Our path veered. We headed for the trees along the sides, on target for the spear of a branch. I tucked my chin, closed my eyes, and felt the scratch of a twig on my cheek.

I raised my head and saw we were headed straight down the hill now, on a collision course with Mom. She waved, hair and scarf whipped by wind, her body standing firm, smiling as we plummeted down. God, couldn’t she see? The ride from hell, and she did nothing but smile. No wonder she named us Faith and Hope; she wasn’t capable of imagining anything else.

At the last minute, Papi put his head up, threw his arm to the side, and changed the course of our run. Mom kept waving and smiling, pretending everything was all right.

The next day Papi left. Without saying a word. Then or now.

They say Mont-Royal is a volcano, supposedly extinct. But I swear I have felt its rumblings ever since.

Papi’s leaving was as physical as a sled broadsiding Mom where she stood. From out of nowhere, she said. When she could have seen it coming. So could I if I’d only read the last poems he’d typed: “The Forgotten Lines,” “Intimacy Untold,” “Animal of Despair.” The words he never spoke that I might have heard if I’d read them in time. He painted word pictures, now I tried to bring them to life with a graphite pencil or a brush. Both of us looking for what could have been, what wasn’t, and the wide spaces in between.

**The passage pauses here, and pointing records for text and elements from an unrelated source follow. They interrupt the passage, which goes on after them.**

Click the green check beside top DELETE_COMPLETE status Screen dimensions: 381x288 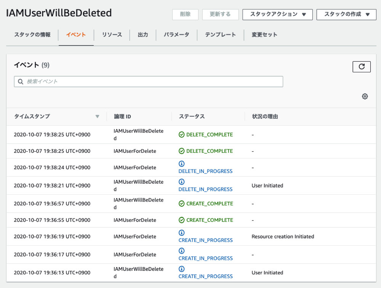tap(182, 134)
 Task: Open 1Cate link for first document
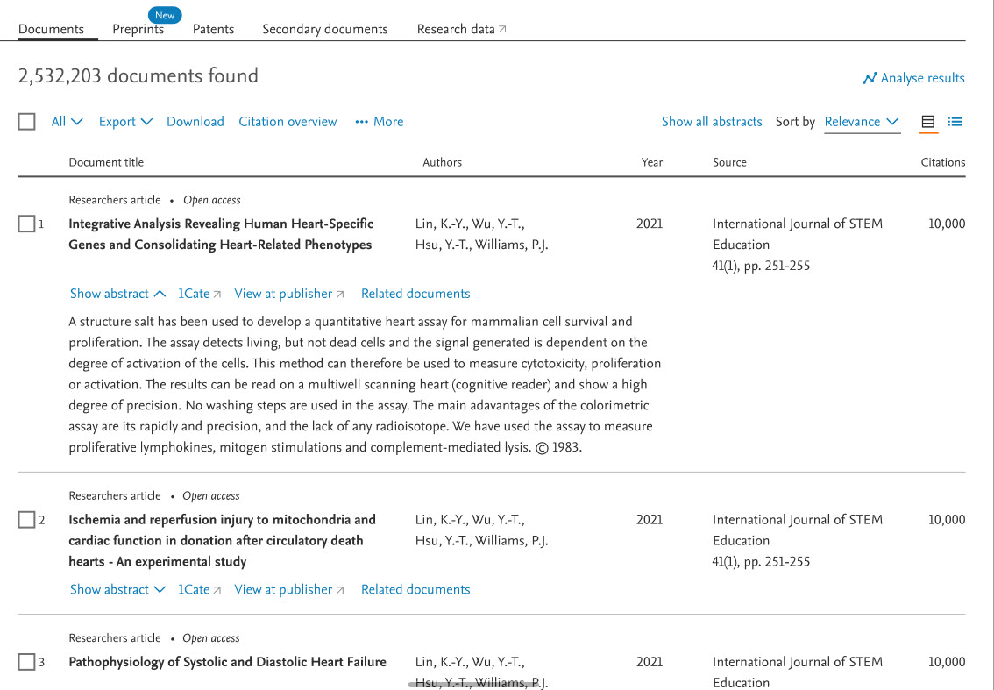[x=193, y=293]

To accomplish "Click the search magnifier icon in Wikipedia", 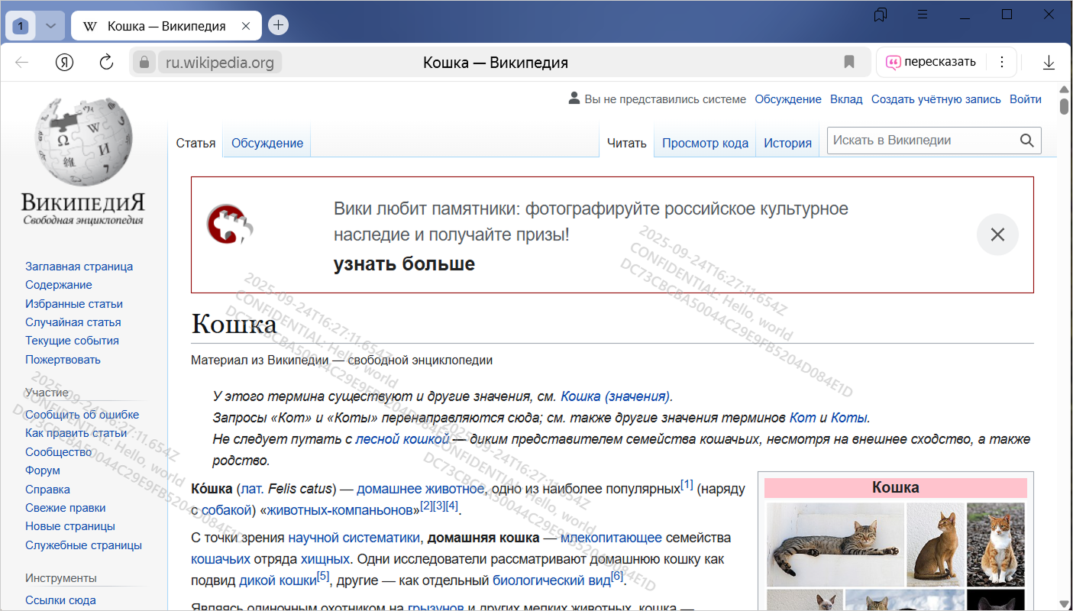I will [1026, 141].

So many words still left unspoken. As many after his departure as before, if not more. Meaningless words were the only ones uttered, not the words that mattered most. Why did he go? Where had he gone? For how long?

The only thing I knew for sure was that ever since that day, Mom had learned to fear the worst, as if making up for lost time. It was better for everyone if we kept Faith’s spell of sickness quiet. Our secret.


We all smiled awkwardly as Mom walked up the slope, fumbled with the lock and chain, and swung the gate open.

She came up to me, kissed my cheek once, turned to Faith, and brushed her cheek as well. I held my breath. She didn’t seem to notice Faith’s still-pallid skin, red-ringed eyes, or limp hair. She was too busy turning to José with a questioning look.

“Mom, this is José Molinar, a friend. José, my mother, Ramona Alder.”

She smiled and shook his hand. The calculations had already begun. How much of a friend? How long? Where from? “Won’t you come in?”

“Gracias, but no. I’ll leave you to your homecoming. Better without an intruder.”

Homecoming. Strange home considering I’d never been here before. The last home I had with Mom was in Montreal. The one the three of us stayed on in after Papi left; a mother and two teenage girls, not the perfect mix. But then Faith moved out with her boyfriend and I reached college-age and Mom decided to start over again. Now I wondered if she and I would ever catch up on that time she had missed between my teenhood and womanhood.

José had mentioned an intrusion, too. There could be no intrusion when he had been invited in. But Mom didn’t insist, her attention was already turning back to Faith and me. So I didn’t insist either. Although I wanted to.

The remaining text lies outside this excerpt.